No siempre la voz del pueblo es la voz de Dios
Este es el único día del año en que se pueden leer dos lecturas del
Evangelio. El primero, nos relata la entrada de Jesús a Jerusalén. El segundo,
las últimas horas de Jesús sobre la tierra: desde la última Cena con sus
apóstoles hasta su crucifixión y muerte en cruz.
Los dos pasajes del Evangelio que escuchamos hoy en nuestra Santa Misa nos
muestran cuán volubles pueden ser nuestras emociones. En el primer Evangelio
escuchamos cómo el pueblo de Israel que se encontraba en Jerusalén para las
fiestas de Pascua, alabó la entrada de Jesús en la ciudad Santa: “¡Hosanna!
¡Viva el Hijo de David! ¡Bendito el que viene en nombre del Señor! ¡Hosanna en
el cielo!”. Ese mismo pueblo, unos días después, reunidos en el Enlosado, con
Pilatos al frente, pidió la libertad de Barrabás. «Pilato les dijo: “¿Y qué voy
a hacer con Jesús, que se dice el Mesías?” Respondieron todos: “Crucifícalo”.
Pilato preguntó: “Pero, ¿qué mal ha hecho?” Mas ellos seguían gritando cada vez
con más fuerza: “¡Crucifícalo!”»
Porque muchos hagan algo malo eso no lo convierte en bueno, y porque muchos
dejen de hacer algo bueno, hacerlo no es malo. Nosotros poseemos un modo de
conocer muy limitado: solo podemos conocer parcialmente, pero además lo poco
que conocemos puede verse viciado por nuestros sentimientos. Una persona con
una vida ejemplar puede ver destrozada su vida por personas con el corazón
envenenado. Eso pasa mucho en la política.
Si muchos hacen algo malo, seguirá siendo malo. No podemos escondernos en
el hecho de que “los demás lo hacen”. Igual, si muchos no hacen algo bueno, no
hacerlo nunca será bueno: siempre será malo.
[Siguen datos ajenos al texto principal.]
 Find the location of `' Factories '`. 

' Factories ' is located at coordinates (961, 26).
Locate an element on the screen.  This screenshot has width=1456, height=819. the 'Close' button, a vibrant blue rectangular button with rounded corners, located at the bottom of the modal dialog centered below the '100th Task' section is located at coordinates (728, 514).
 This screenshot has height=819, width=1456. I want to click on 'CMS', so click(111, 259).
La bondad o maldad no radica en
que lo haga la mayoría, sino si es adecuado la Voluntad de Dios o no.
Por eso, hemos de procurar conocer la Voluntad de Dios para saber cuándo
hacemos algo bueno o algo malo. No debemos dejarnos llevar por lo que dicen los
demás ni por lo que hagan los demás. Ciertamente, resulta muy duro para algunos
resistir a la moda, o a lo que hacen o dejan de hacer la mayoría de las
personas. Esas personas, lamentablemente, han hecho de su ideal no ser felices:
no deciden por sí mismos, deciden por la presión social. El resultado es
ineludible: no serán jamás felices porque se desgastarán agradando a los demás.
Si no tenemos este criterio claro, podemos reeditar la actitud de los que
se encontraban reunidos en Jerusalén y hacer tal vez lo peor que ha ocurrido en
la historia: pedir la muerte del Hijo de Dios.